◆ **Your task**: Copy each of the following entries back without change.

═════ Data shown ═════

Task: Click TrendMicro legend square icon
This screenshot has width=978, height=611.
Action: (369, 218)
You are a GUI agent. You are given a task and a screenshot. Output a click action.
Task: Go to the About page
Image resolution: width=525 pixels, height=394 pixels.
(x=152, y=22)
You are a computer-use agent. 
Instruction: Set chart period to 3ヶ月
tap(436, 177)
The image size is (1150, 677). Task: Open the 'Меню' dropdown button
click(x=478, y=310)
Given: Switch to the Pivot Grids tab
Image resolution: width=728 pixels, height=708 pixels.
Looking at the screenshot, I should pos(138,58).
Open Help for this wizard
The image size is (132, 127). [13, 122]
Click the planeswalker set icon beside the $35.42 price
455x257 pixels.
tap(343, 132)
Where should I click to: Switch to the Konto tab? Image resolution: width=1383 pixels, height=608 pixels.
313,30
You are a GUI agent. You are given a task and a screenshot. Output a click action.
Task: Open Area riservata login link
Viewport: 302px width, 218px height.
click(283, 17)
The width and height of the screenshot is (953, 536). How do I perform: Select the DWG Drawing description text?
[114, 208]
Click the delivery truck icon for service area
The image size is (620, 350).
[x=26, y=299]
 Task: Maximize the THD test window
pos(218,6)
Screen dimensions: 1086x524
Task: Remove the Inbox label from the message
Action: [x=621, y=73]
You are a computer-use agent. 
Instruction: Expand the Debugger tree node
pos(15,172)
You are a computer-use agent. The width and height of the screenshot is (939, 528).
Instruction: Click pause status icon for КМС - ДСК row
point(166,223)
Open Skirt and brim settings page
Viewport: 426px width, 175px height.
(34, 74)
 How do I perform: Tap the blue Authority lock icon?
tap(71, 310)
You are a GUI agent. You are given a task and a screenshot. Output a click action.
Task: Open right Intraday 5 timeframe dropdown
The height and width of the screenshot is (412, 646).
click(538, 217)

═════

◆ **Exercise output**:
Task: Click TrendMicro legend square icon
This screenshot has width=978, height=611.
Action: (369, 218)
You are a GUI agent. You are given a task and a screenshot. Output a click action.
Task: Go to the About page
Image resolution: width=525 pixels, height=394 pixels.
(x=152, y=22)
You are a computer-use agent. 
Instruction: Set chart period to 3ヶ月
tap(436, 177)
The image size is (1150, 677). Task: Open the 'Меню' dropdown button
click(x=478, y=310)
Given: Switch to the Pivot Grids tab
Image resolution: width=728 pixels, height=708 pixels.
Looking at the screenshot, I should pos(138,58).
Open Help for this wizard
The image size is (132, 127). [13, 122]
Click the planeswalker set icon beside the $35.42 price
455x257 pixels.
tap(343, 132)
Where should I click to: Switch to the Konto tab? Image resolution: width=1383 pixels, height=608 pixels.
313,30
You are a GUI agent. You are given a task and a screenshot. Output a click action.
Task: Open Area riservata login link
Viewport: 302px width, 218px height.
click(283, 17)
The width and height of the screenshot is (953, 536). How do I perform: Select the DWG Drawing description text?
[114, 208]
Click the delivery truck icon for service area
The image size is (620, 350).
[x=26, y=299]
 Task: Maximize the THD test window
pos(218,6)
Screen dimensions: 1086x524
Task: Remove the Inbox label from the message
Action: [x=621, y=73]
You are a computer-use agent. 
Instruction: Expand the Debugger tree node
pos(15,172)
You are a computer-use agent. The width and height of the screenshot is (939, 528).
Instruction: Click pause status icon for КМС - ДСК row
point(166,223)
Open Skirt and brim settings page
Viewport: 426px width, 175px height.
(34, 74)
 How do I perform: Tap the blue Authority lock icon?
tap(71, 310)
You are a GUI agent. You are given a task and a screenshot. Output a click action.
Task: Open right Intraday 5 timeframe dropdown
The height and width of the screenshot is (412, 646).
click(538, 217)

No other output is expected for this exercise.